Warp Wood / Wood Shape as offensive spells?


Rules Questions


Hi,

I was wondering if it's possible to use either of the spells Warp Wood or Wood Shape against someone standing on a wooden floor/deck/stage/platform to entangle them or trap their feet in "wooden manacles" or wrap them in "belts" of wood or something similar.

What would be the effect if it was? Loss of dex bonus to doge, possible casting complications?

Thinking of rolling a druid next and was just wondering.

Thanks!


I don't see why not, at least with wood shape. At the least, I would expect those in the area to get a Reflex save to avoid it.

I don't know if warp wood gives fine enough control. It seems intended to wreck an object (or undo such a wrecking), not transform it into something different but useful.


I'd say warp wood on a wooden bridge or balcony is a very offensive spell. :) Dropping someone into a 300 foot canyon, or just off a 40 foot balcony, would be very effective.


Definitely!

Sczarni

It's good spell. Only problem is that wood is required for it to work.


I have used it in the past (so not sure if it still works this way) to warp arrows.

### GOAL
Return everything in the forum thread on using Warp Wood and Wood Shape as offensive spells, from "I don't see" down to "be very effective.", with no changes. The material after this point was drawn from a separate source.

### ENTRIES SUPPLIED
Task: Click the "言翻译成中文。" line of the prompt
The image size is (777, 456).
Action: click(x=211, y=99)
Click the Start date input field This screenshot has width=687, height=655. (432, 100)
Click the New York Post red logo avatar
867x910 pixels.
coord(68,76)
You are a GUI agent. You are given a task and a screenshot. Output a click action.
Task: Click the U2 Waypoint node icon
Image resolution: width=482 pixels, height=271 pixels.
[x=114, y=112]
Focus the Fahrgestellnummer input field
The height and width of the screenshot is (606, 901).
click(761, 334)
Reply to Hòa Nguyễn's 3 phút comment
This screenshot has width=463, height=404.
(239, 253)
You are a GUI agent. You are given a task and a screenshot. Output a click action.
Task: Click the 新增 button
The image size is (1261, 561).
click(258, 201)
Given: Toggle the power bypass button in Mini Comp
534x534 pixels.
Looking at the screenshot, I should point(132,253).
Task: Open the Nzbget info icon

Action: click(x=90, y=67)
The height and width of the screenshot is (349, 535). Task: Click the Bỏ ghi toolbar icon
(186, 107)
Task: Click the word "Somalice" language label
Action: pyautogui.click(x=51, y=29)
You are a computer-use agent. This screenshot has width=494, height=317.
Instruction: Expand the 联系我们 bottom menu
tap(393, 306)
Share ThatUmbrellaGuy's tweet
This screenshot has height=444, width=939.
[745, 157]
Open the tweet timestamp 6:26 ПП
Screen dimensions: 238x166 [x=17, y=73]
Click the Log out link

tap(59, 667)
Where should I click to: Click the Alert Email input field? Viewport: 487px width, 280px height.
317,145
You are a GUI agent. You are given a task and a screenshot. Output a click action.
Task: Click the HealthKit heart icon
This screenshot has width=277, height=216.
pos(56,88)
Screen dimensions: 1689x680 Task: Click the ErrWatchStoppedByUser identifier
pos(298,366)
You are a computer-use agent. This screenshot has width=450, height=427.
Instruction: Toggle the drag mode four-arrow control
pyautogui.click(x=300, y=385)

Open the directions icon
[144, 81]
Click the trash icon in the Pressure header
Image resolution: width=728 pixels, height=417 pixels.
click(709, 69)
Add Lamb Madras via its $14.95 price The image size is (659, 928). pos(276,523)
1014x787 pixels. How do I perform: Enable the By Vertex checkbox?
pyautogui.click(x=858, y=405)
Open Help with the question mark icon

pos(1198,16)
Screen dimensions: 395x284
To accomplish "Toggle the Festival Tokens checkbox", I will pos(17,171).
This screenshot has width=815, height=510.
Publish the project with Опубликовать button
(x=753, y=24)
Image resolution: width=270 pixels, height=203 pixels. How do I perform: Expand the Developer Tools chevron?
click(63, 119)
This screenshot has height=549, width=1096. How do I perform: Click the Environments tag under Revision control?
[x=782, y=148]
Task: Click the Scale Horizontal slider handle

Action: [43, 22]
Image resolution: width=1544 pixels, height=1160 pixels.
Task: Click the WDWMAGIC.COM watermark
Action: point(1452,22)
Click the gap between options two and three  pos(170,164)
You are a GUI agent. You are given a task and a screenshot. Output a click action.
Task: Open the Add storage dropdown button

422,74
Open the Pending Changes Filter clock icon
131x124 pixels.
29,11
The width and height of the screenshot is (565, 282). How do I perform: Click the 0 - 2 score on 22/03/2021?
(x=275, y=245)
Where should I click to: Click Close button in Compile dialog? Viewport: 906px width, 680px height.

### EXERCISE ANSWER
I don't see why not, at least with wood shape. At the least, I would expect those in the area to get a Reflex save to avoid it.

I don't know if warp wood gives fine enough control. It seems intended to wreck an object (or undo such a wrecking), not transform it into something different but useful.


I'd say warp wood on a wooden bridge or balcony is a very offensive spell. :) Dropping someone into a 300 foot canyon, or just off a 40 foot balcony, would be very effective.